Leah took it, returning to the comfort of his embrace.

“Perhaps I should go again,” he said carefully.

Her response was to thump him hard in the chest with her hands. “No!” said Leah. “You’re not leaving me again!”

“I can’t make promises, Leah,” He took her wrists, curling his fingers around their slender circumference, feeling her slightness.

Tears returned to her eyes. “Don’t leave me, Rick,” she said.
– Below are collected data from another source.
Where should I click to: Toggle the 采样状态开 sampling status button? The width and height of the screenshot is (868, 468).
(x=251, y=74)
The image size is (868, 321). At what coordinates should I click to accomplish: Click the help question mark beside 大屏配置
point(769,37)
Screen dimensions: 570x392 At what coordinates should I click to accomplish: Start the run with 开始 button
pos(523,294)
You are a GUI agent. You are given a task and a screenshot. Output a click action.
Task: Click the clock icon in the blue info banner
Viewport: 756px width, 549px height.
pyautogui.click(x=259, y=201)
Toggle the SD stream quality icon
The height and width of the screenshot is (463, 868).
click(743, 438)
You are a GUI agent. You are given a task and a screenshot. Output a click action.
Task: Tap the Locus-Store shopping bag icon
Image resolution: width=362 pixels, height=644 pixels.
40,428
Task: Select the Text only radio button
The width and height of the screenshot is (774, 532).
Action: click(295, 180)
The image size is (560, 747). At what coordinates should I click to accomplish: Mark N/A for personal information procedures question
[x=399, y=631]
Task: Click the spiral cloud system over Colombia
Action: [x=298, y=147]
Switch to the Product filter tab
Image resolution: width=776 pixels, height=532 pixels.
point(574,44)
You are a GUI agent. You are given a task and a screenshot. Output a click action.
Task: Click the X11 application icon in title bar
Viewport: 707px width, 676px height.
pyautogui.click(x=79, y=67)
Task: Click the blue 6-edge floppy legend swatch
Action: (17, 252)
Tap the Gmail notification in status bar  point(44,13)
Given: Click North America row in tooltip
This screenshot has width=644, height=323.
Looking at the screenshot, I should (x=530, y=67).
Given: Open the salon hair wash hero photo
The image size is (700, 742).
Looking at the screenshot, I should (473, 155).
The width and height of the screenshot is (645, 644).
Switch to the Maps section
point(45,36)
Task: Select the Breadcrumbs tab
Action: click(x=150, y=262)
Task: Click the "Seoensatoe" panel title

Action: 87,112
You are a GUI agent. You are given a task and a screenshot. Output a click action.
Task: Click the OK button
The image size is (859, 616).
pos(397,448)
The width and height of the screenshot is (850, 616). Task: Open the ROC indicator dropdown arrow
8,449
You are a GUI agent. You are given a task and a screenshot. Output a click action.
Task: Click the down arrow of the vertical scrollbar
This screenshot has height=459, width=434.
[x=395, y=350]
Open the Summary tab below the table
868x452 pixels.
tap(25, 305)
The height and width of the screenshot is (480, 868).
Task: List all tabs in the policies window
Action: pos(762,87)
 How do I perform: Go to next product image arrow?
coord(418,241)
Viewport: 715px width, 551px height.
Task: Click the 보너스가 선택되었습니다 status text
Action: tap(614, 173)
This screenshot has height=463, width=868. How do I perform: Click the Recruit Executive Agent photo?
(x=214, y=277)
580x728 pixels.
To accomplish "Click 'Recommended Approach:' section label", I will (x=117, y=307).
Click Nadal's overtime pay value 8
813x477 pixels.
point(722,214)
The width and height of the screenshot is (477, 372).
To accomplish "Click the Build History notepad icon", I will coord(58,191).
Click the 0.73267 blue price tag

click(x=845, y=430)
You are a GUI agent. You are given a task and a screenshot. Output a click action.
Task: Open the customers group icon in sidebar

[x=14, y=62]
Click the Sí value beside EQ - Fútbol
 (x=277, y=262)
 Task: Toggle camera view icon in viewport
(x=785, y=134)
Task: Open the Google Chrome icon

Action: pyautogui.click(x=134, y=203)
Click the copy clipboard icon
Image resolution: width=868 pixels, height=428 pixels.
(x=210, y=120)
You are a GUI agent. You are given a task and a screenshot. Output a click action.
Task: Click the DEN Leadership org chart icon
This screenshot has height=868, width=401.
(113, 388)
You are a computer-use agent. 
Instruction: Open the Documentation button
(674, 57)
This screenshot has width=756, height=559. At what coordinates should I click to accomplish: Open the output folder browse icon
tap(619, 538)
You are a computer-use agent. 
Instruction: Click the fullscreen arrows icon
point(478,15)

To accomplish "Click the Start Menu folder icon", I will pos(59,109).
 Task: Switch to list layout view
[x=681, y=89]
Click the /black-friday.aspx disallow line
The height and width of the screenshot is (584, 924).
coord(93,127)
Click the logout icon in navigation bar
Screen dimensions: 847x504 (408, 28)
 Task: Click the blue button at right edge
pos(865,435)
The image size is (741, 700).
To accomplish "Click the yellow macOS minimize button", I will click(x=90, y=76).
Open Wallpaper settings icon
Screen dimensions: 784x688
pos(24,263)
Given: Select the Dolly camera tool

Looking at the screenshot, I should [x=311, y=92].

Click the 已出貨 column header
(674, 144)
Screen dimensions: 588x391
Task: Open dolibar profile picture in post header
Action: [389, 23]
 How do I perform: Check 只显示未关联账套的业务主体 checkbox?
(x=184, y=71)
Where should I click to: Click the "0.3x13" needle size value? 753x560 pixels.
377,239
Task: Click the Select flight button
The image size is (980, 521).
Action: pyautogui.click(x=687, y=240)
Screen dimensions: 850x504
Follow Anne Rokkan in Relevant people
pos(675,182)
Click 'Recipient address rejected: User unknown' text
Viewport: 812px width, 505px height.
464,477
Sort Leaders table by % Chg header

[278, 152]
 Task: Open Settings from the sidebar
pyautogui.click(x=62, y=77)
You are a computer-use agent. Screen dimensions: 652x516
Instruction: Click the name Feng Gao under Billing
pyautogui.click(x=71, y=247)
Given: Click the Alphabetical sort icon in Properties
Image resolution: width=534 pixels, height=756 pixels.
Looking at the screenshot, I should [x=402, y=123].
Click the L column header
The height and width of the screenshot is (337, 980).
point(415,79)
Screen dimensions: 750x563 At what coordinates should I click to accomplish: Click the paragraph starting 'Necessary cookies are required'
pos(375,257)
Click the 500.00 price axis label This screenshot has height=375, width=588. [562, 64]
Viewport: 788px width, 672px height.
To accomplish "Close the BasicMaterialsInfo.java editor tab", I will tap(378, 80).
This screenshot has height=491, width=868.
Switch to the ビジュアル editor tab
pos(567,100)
Rick kissed the palm of a hand, inhaling her scent. “I’m sorry. I have brought this on you. We’ll have to be extra careful. You will have to do everything I tell you. No messing about.”

“I will. I promise,” she said with sincerity.

At bedtime, Rick checked and rechecked the doors and windows. The gate to the driveway was shut and bolted, something they had never bothered to do in the friendly neighbourhood.

During the commute to work the next day, his eyes darted about, always looking behind to see if anyone was following. He now believed they had been tailed, probably to locate her house, maybe not the exact location, but sufficiently close to catch her at the shops. He told her to sit in the back of the car, not the front, and she obeyed him without question.